Animal/Plant Biotechnologists use their knowledge of living organisms to create new animal or plant-based products such as pest-resistant crops and pharmaceuticals.
What does an Animal/Plant Biotechnologist do?
Animal/Plant Biotechnologists may perform the following tasks:
- study the genetic make-up of plants, animals, humans and micro-organisms
- study micro-organisms such as bacteria, fungi, yeast, and their enzymes
- use cellular and molecular techniques to produce novel crops that are more resistant to disease or have increased productivity
- develop and test methods of making new products
- meet with clients to discuss problems and propose solutions using biotechnology
- monitor production trends and data
- work out budget and production costs, and prepare funding or patent applications
- participate in intellectual property negotiations related to their field of expertise.
What personal requirements will you need?
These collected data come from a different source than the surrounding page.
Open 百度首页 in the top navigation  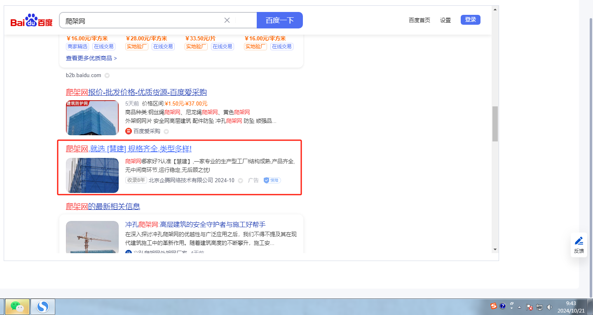tap(419, 20)
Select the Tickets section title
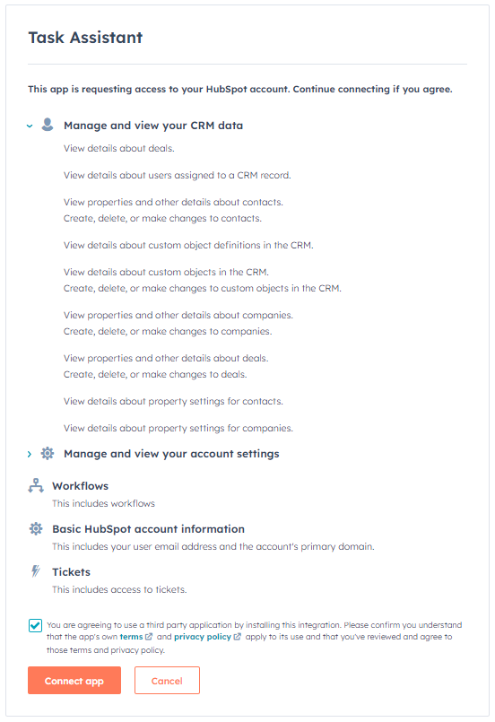The height and width of the screenshot is (722, 495). point(72,572)
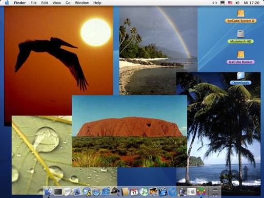This screenshot has height=198, width=264.
Task: Launch iMovie clapperboard icon in Dock
Action: point(163,192)
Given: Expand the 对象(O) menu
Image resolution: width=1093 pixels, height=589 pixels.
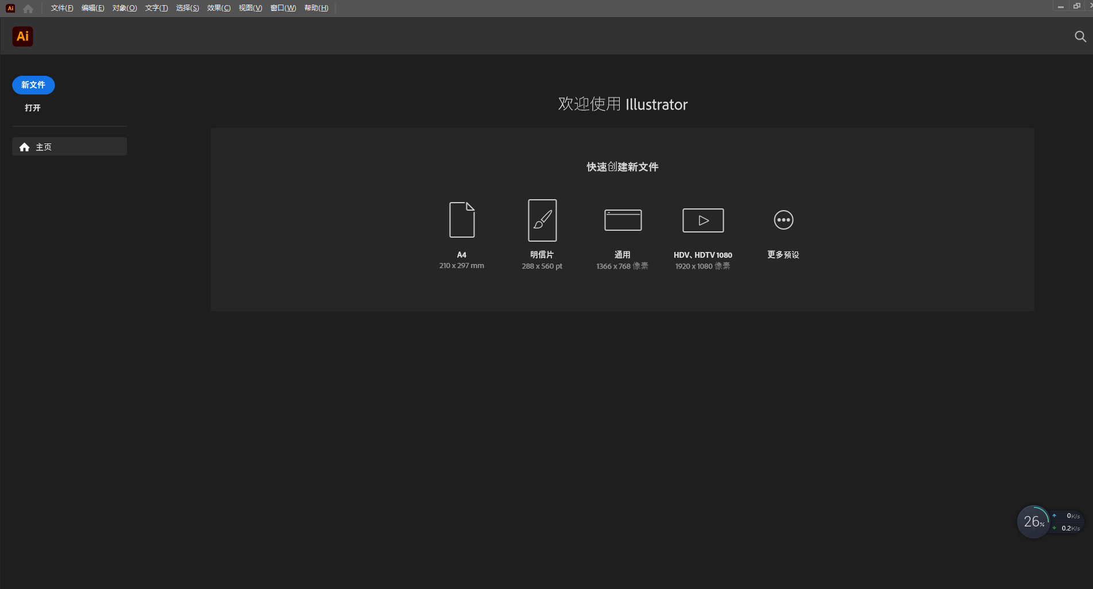Looking at the screenshot, I should pos(125,8).
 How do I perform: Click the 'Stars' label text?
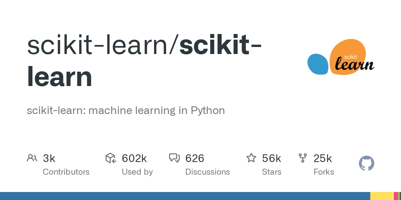(272, 172)

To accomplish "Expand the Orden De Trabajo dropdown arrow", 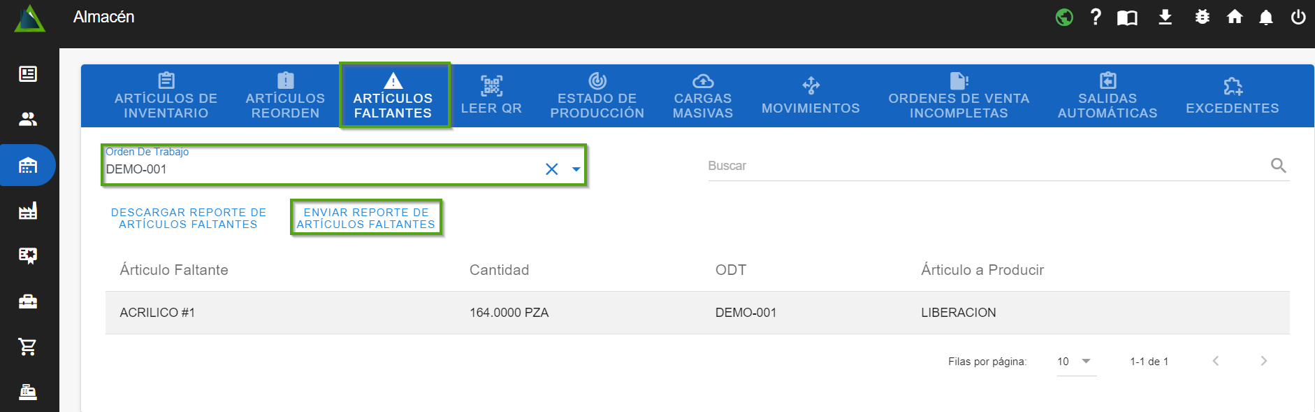I will coord(576,169).
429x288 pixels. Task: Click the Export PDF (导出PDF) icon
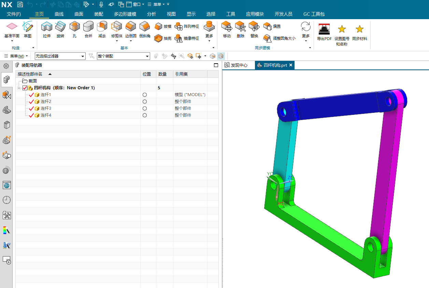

- knowledge of biochemistry, microbiology, molecular biology and physics
- an understanding of industrial processes
- knowledge of safety procedures relating to the hazardous substances they use
- an understanding of statutory and ethical responsibilities relating to genetic engineering
- practical skills for performing experiments and operating scientific equipment
- skill in analysing and interpreting research results
- ability to communicate complex research findings to a range of audiences
- writing skills, for writing reports or proposals.